### [What you are asked to do]
Every single entry below should be reproduced verbatim.

** Exercise inputs follows **

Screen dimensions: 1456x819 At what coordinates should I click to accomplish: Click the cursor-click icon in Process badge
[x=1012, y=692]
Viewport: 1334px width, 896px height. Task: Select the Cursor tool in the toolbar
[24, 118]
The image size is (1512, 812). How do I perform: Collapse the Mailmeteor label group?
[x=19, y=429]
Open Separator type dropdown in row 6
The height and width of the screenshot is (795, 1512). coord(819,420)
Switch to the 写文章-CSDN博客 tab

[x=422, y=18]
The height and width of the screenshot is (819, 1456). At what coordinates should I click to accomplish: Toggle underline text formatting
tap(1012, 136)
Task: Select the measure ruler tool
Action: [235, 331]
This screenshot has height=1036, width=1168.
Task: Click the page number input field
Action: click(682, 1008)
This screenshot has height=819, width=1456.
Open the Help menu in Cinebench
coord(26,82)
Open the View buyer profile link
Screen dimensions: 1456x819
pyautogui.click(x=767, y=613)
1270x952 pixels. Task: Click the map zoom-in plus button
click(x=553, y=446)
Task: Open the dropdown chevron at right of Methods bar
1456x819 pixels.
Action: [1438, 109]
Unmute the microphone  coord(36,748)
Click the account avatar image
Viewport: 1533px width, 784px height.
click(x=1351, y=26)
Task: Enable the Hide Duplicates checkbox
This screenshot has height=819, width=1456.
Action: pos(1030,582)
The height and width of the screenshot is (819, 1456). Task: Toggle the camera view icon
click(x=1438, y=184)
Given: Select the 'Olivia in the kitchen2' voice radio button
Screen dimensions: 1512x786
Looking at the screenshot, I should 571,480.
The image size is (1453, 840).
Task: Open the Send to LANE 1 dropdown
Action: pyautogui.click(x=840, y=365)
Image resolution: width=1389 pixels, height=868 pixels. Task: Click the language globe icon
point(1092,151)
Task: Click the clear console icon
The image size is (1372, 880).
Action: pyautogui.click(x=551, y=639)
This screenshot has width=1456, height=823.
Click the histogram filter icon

** End of Exercise inputs **

### [Exercise answer]
Screen dimensions: 1456x819 At what coordinates should I click to accomplish: Click the cursor-click icon in Process badge
[x=1012, y=692]
Viewport: 1334px width, 896px height. Task: Select the Cursor tool in the toolbar
[24, 118]
The image size is (1512, 812). How do I perform: Collapse the Mailmeteor label group?
[x=19, y=429]
Open Separator type dropdown in row 6
The height and width of the screenshot is (795, 1512). coord(819,420)
Switch to the 写文章-CSDN博客 tab

[x=422, y=18]
The height and width of the screenshot is (819, 1456). At what coordinates should I click to accomplish: Toggle underline text formatting
tap(1012, 136)
Task: Select the measure ruler tool
Action: [235, 331]
This screenshot has height=1036, width=1168.
Task: Click the page number input field
Action: click(682, 1008)
This screenshot has height=819, width=1456.
Open the Help menu in Cinebench
coord(26,82)
Open the View buyer profile link
Screen dimensions: 1456x819
pyautogui.click(x=767, y=613)
1270x952 pixels. Task: Click the map zoom-in plus button
click(x=553, y=446)
Task: Open the dropdown chevron at right of Methods bar
1456x819 pixels.
Action: [1438, 109]
Unmute the microphone  coord(36,748)
Click the account avatar image
Viewport: 1533px width, 784px height.
click(x=1351, y=26)
Task: Enable the Hide Duplicates checkbox
This screenshot has height=819, width=1456.
Action: pos(1030,582)
The height and width of the screenshot is (819, 1456). Task: Toggle the camera view icon
click(x=1438, y=184)
Given: Select the 'Olivia in the kitchen2' voice radio button
Screen dimensions: 1512x786
Looking at the screenshot, I should 571,480.
The image size is (1453, 840).
Task: Open the Send to LANE 1 dropdown
Action: pyautogui.click(x=840, y=365)
Image resolution: width=1389 pixels, height=868 pixels. Task: Click the language globe icon
point(1092,151)
Task: Click the clear console icon
The image size is (1372, 880).
Action: pyautogui.click(x=551, y=639)
This screenshot has width=1456, height=823.
Click the histogram filter icon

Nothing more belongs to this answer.